Poetry supporter, if you’re here to find
how poems can grow from (beat you to it!) SHIT
find the beef, the beer, the bread, then look behind.

Tony Harrison hardly features in the entire breadth of the Oxford University English faculty reading list – apart from a cursory mention in a drab preliminary lecture on language variation for ‘Them & [uz]’.

But when I had the chance to specialise in authors and poets of my own choice, I read him at length.

His poem entitled simply ‘v.’ is Harrison’s magnum opus, like Eliot’s ‘Waste Land’ or Tennyson’s ‘In Memoriam’ – but for the age of Thatcherism and the National Front, rather than that of Queen Victoria and Empire or of Modernism and World War.

Set in Holbeck Cemetery where his family grave still sleeps, it was made notorious by a Channel 4 adaptation in the mid-eighties.

It is, at once, a political treatise on social division and harmony; an elegy on the passing of time and the changes from one generation to the next; and of course in some modest way the story of a city.

Division has been the key theme in the news over the last week: one side united versus the other; class versus class; generation versus generation; left versus right.

Pitting the poet Harrison in a verbal joust against a skinhead Leeds supporter who lets out his frustration by climbing drunk up Beeston Hill from Elland Road and daubing curse-words on the old shale headstones in Holbeck Cemetery, the riots and vandalism and theft witnessed across the country last week are as appropriate a context as any in which to read it once again.

It expresses the anger (some would say “mindless”) of the skinhead on the dole: “what really riles a bloke” is “reading on their graves the jobs they did — / butcher, publican and baker. Me, I’ll croak doing t’same nowt ah do now as a kid.” But it also expresses Harrison’s despair, echoing that of the millions of people who watched on their television sets the scenes unfolding in Britain’s cities last week, wishing “on this skin’s word deep aspirations”, angry at “ungrateful cunts” like the skinhead in whose poetry Harrison himself is trying to lend a voice.

The skinhead declares: “Folk on t’fucking dole / ’ave got about as much scope to aspire / above the shit they’re dumped in, cunt, as coal / aspires to be chucked on t’fucking fire”.

100_1210But in the final pair of stanzas, Harrison tells the “Poetry supporter” where to come if “he/she wants to understand”: “face this grave on Beeston Hill, your back to Leeds”, and read his epitaph: “if you’re here to find how poems can grow from SHIT, find the beef, the beer, the bread, then look behind.”

I read that poem once again today whilst sitting at the viewing gallery, overlooking the Holbeck terraces, and the city of Leeds rising beyond. I found – back to Leeds – the Harrison grave, and the butcher, the publican, and the baker whose bodies there lie.

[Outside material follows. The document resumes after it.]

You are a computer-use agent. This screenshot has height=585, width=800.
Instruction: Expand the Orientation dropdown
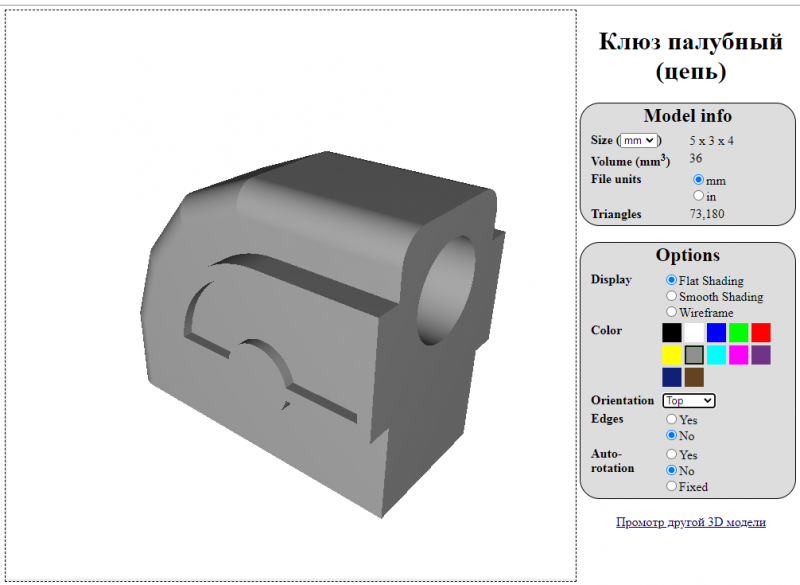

I was never a very good English student because I never had the brash, theatrical self-confidence to be able to say with seeming conviction what something “really means”. But standing there today, I turned and looked behind me, and saw the city of Leeds rising, glowing beneath the midday kiss of the sunlight.

Just like the futures of all those caught up in last week’s trouble could have – and perhaps still can – “grow from shit”, perhaps something similar has happened, and still to this day is happening, here in Leeds.

I’ve written already this month about the ambition of so many who have come to Leeds: building towering monuments; endeavouring to build civic pride and community; always building something new and better.

100_1215City Varieties on Swan Street stands today amid the arcades which were once the site of the back-alleys and slaughterhouses off Briggate. Lying dormant in recent months whilst undergoing a complete renovation, it is now just weeks away from its grand re-opening. Returning to Leeds from Beeston this afternoon, I was given a sneak preview ahead of its press launch this week.

One of the few Victorian music halls remaining in its old-school grandeur, it was built back in 1865 and has survived almost unchanged. Indeed, during its refurbishment in recent months, much of its original beauty has been rediscovered. Beautiful paintwork – long since overlaid by nicotine stains and redecoration – has been restored, whilst old sweet packets and show programmes long lost beneath the floorboards of the auditorium are now on display.

The addition of a modern glass-fronted reception area, with a lift which rises to the circle and affords an unrivalled view across the rooftops of Leeds city centre, is a sublime finish, complementing sweetly the restoration of its original quality.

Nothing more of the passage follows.